JOB:
Copy every line of the listing below without changing it, and leave the pictures out.

== INPUT DATA

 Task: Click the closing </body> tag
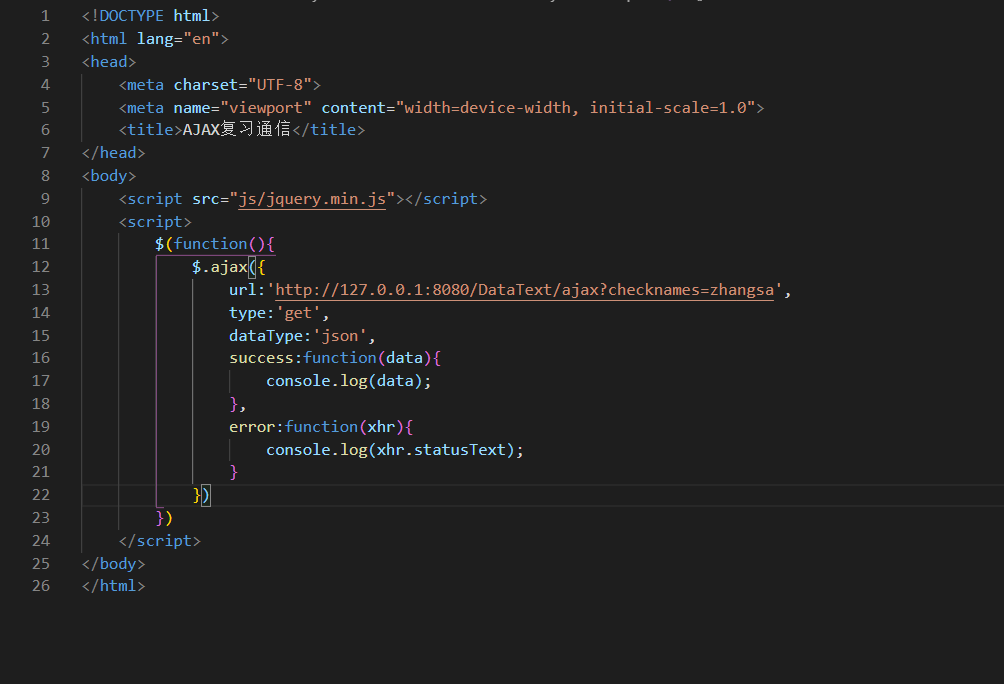[x=112, y=563]
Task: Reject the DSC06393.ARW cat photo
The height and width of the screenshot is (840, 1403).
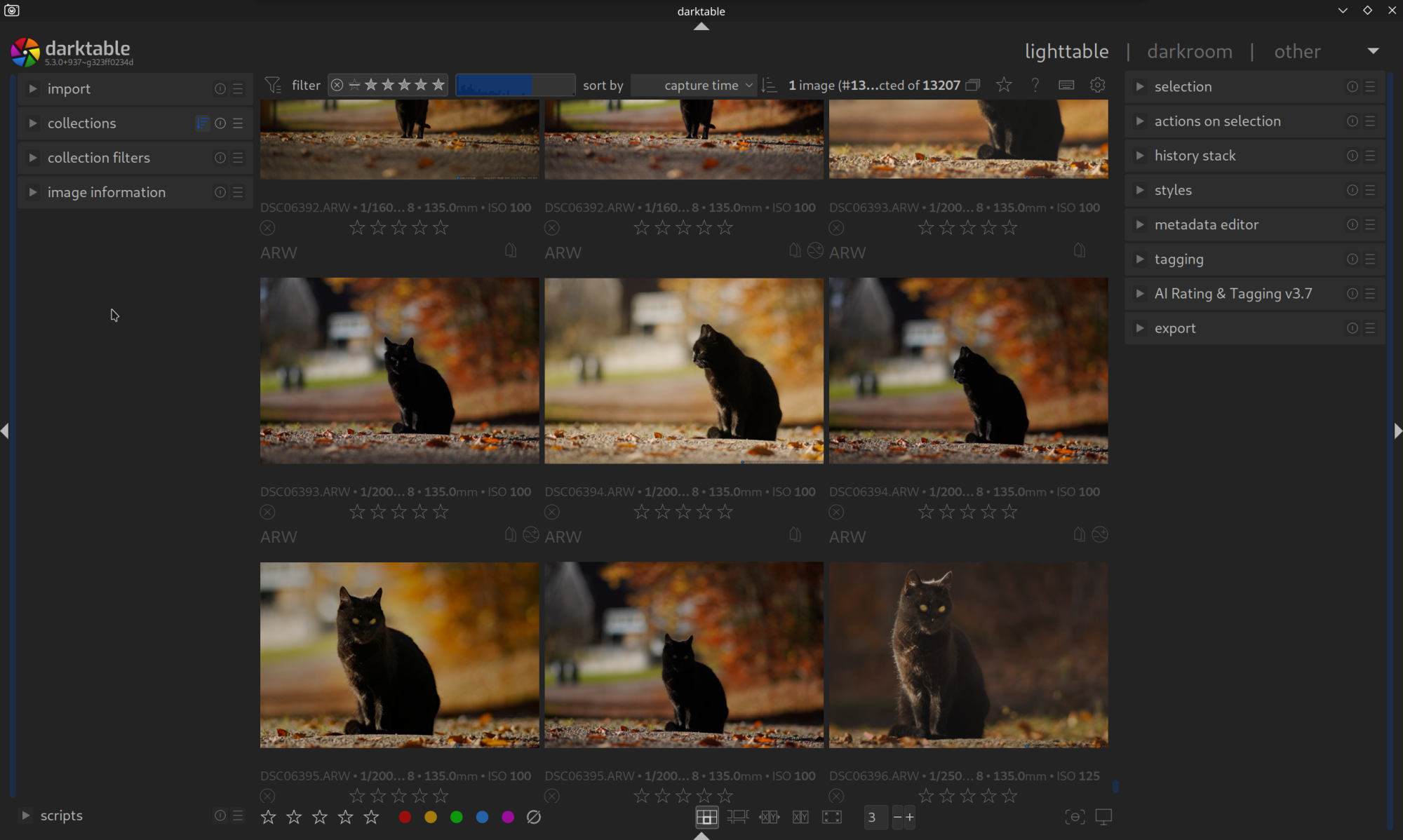Action: (x=267, y=513)
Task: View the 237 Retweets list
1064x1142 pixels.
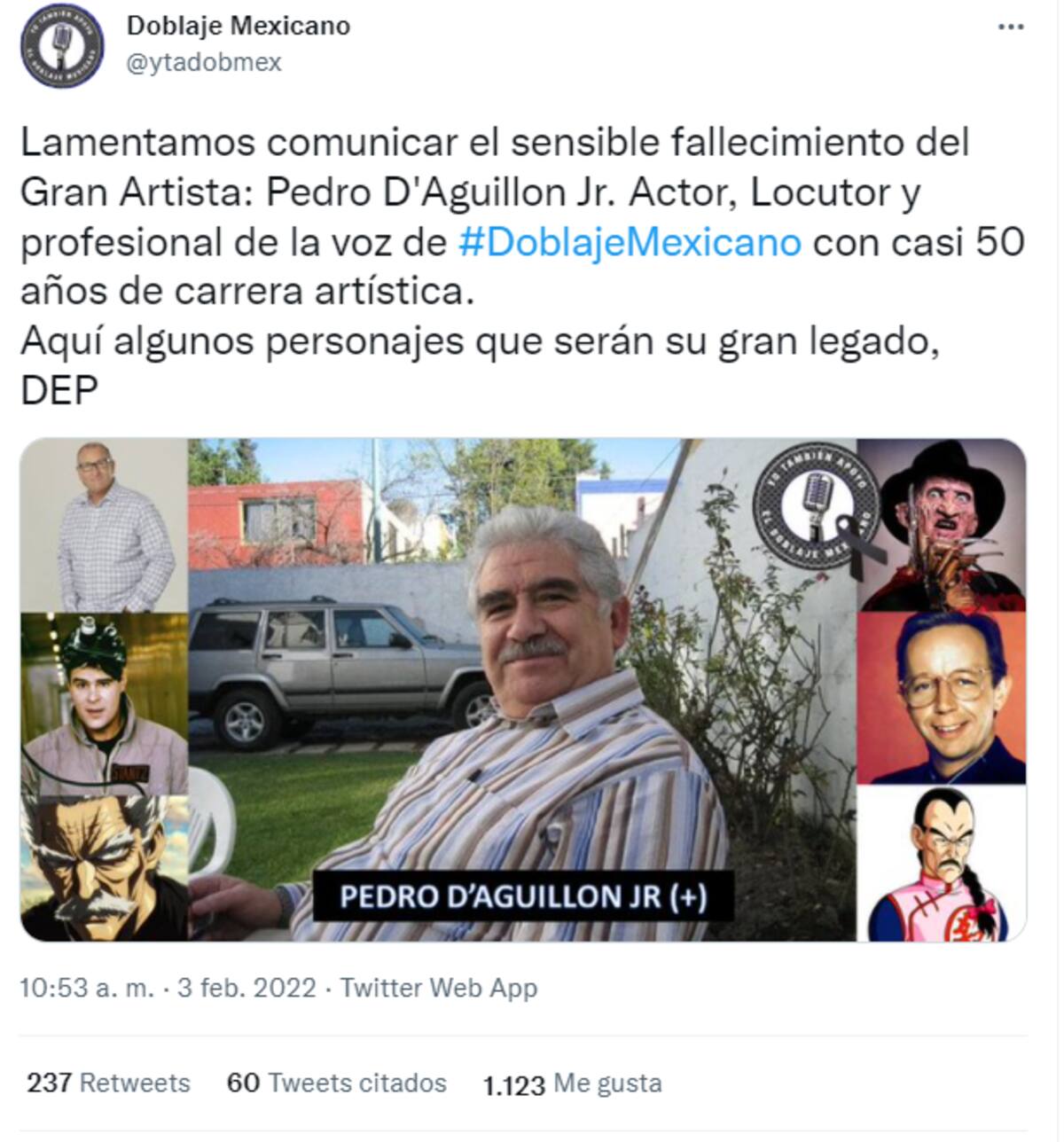Action: 108,1083
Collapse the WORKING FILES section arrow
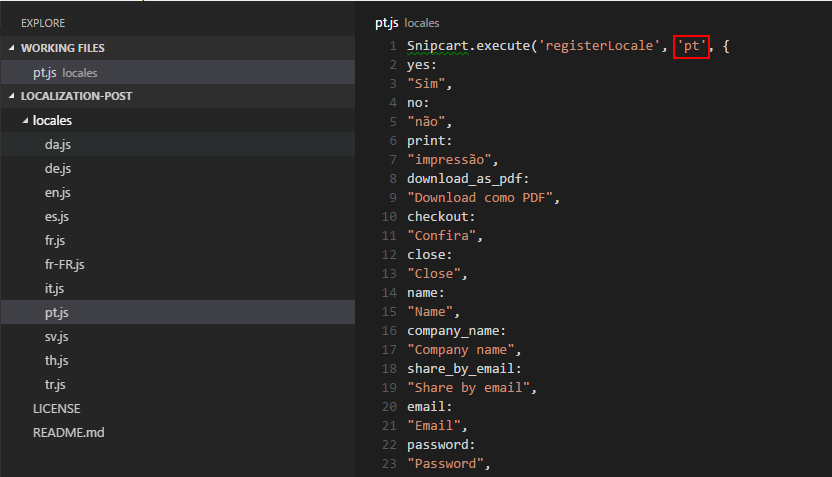This screenshot has height=477, width=832. click(12, 48)
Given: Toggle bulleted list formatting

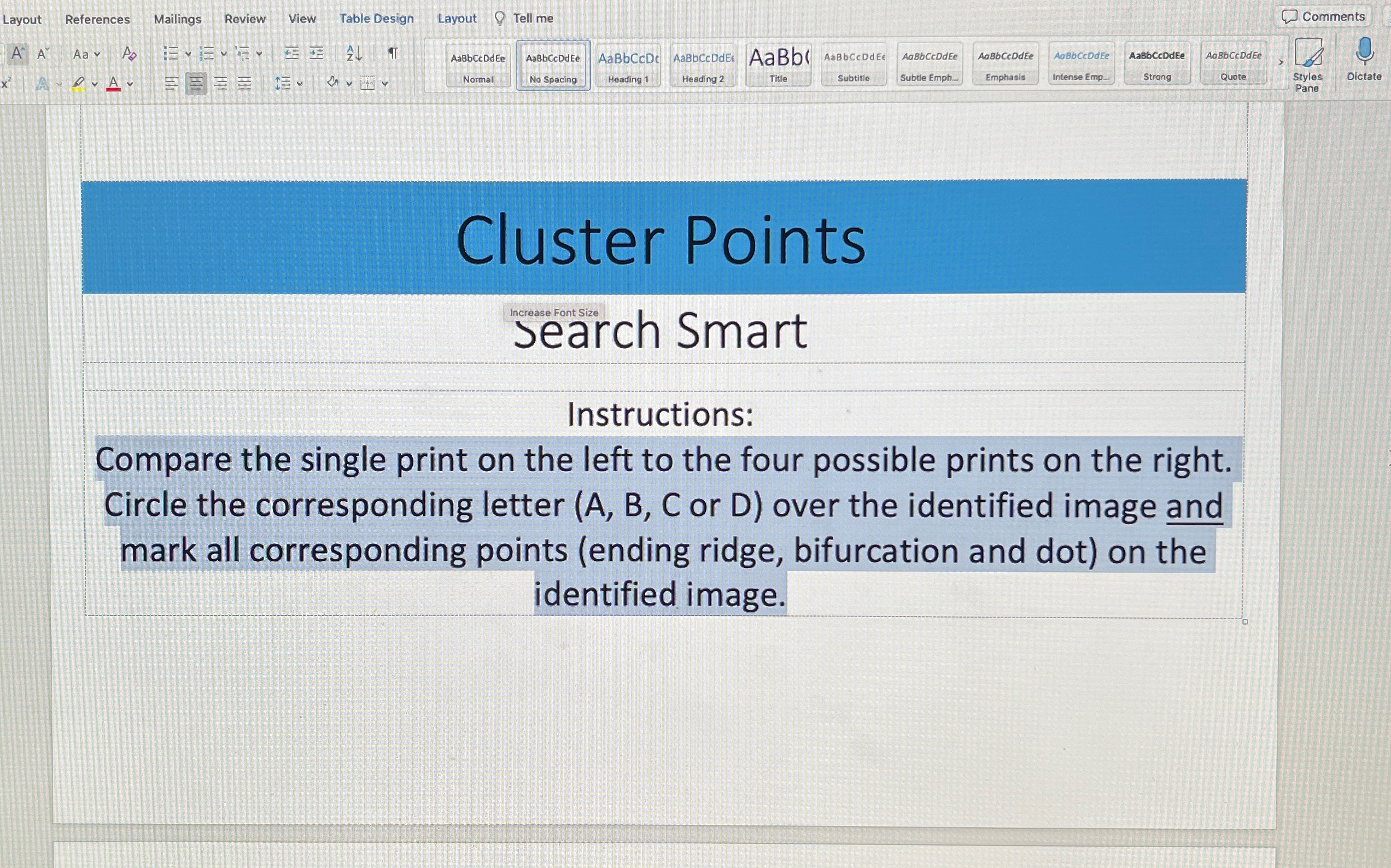Looking at the screenshot, I should (x=172, y=53).
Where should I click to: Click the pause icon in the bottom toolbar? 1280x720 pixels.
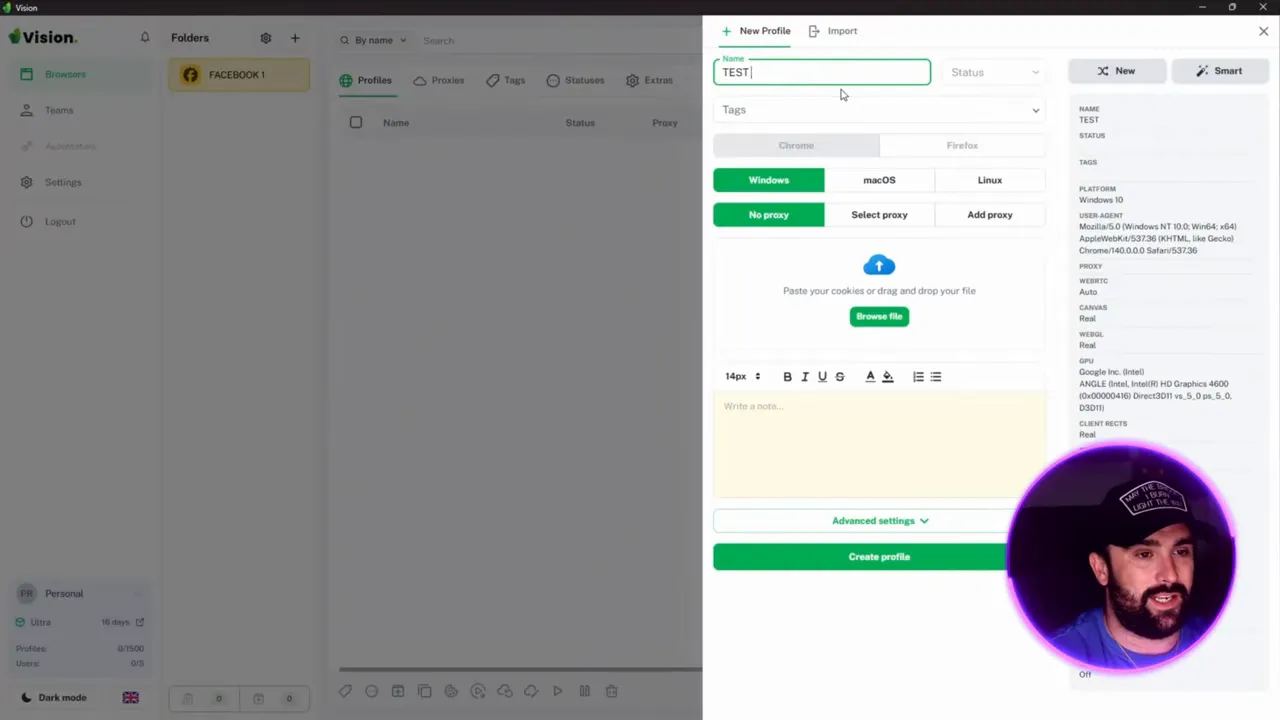click(x=584, y=691)
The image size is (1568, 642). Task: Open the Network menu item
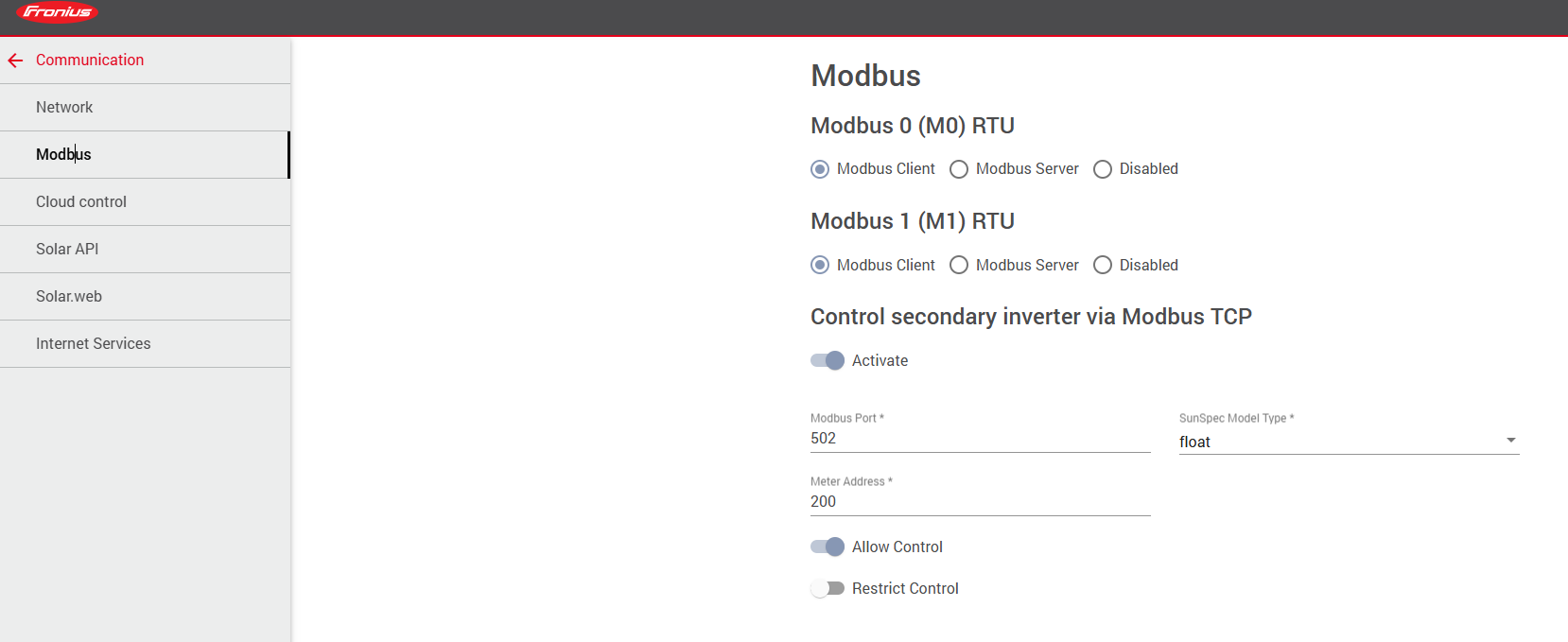(x=64, y=108)
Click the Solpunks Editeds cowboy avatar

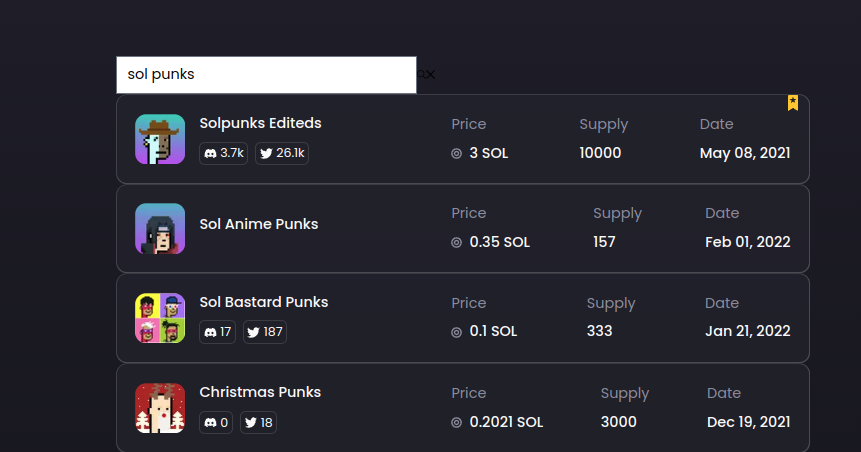click(x=160, y=139)
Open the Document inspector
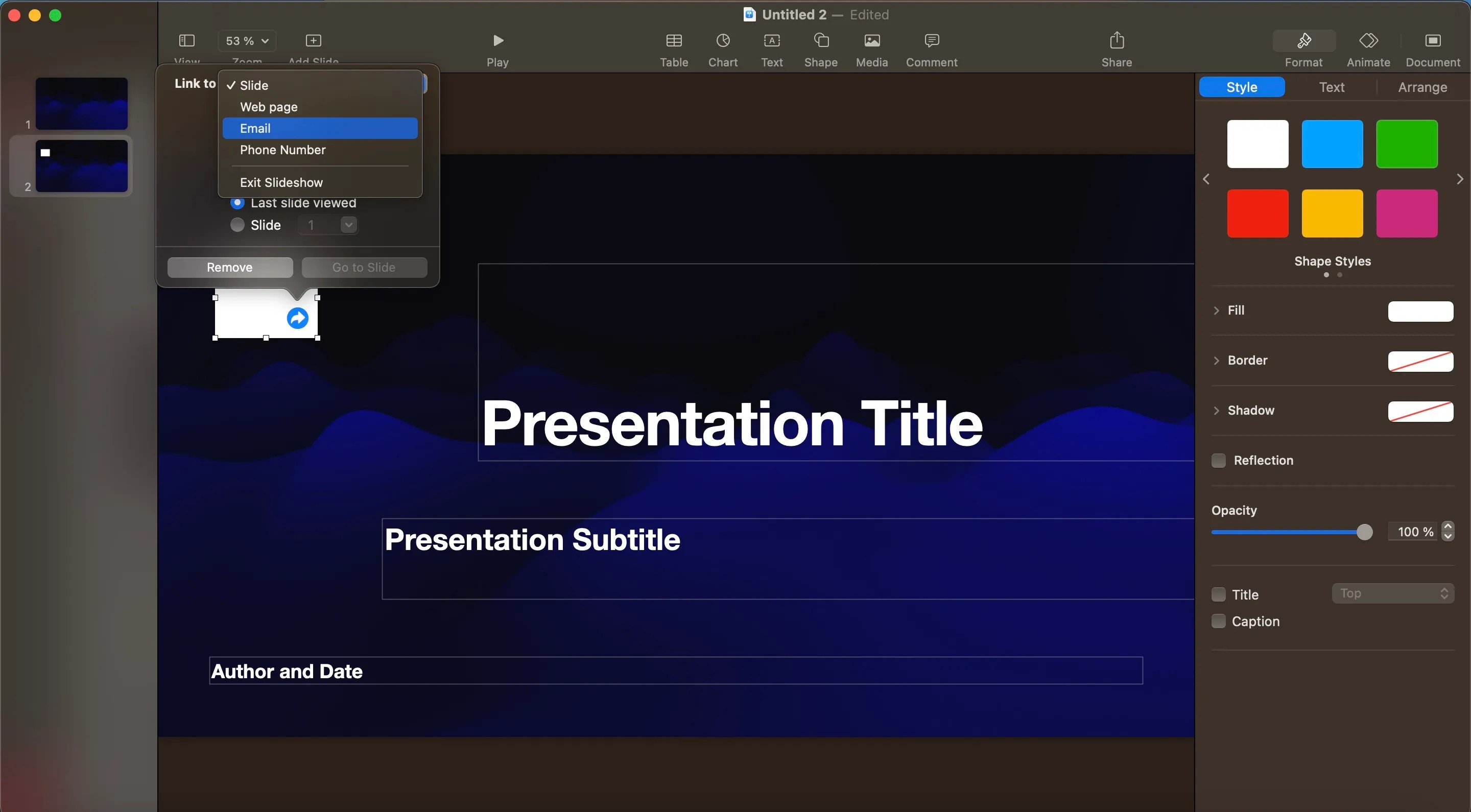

====

RESPONSE:
 Task: Click the closing </body> tag
[x=112, y=563]
Task: Reject the DSC06393.ARW cat photo
The height and width of the screenshot is (840, 1403).
Action: (x=267, y=513)
Task: View the 237 Retweets list
1064x1142 pixels.
Action: 108,1083
Collapse the WORKING FILES section arrow
This screenshot has height=477, width=832. click(12, 48)
Given: Toggle bulleted list formatting

Looking at the screenshot, I should (x=172, y=53).
Where should I click to: Click the pause icon in the bottom toolbar? 1280x720 pixels.
click(x=584, y=691)
The image size is (1568, 642). Task: Open the Network menu item
(x=64, y=108)
Click the Solpunks Editeds cowboy avatar

click(x=160, y=139)
Open the Document inspector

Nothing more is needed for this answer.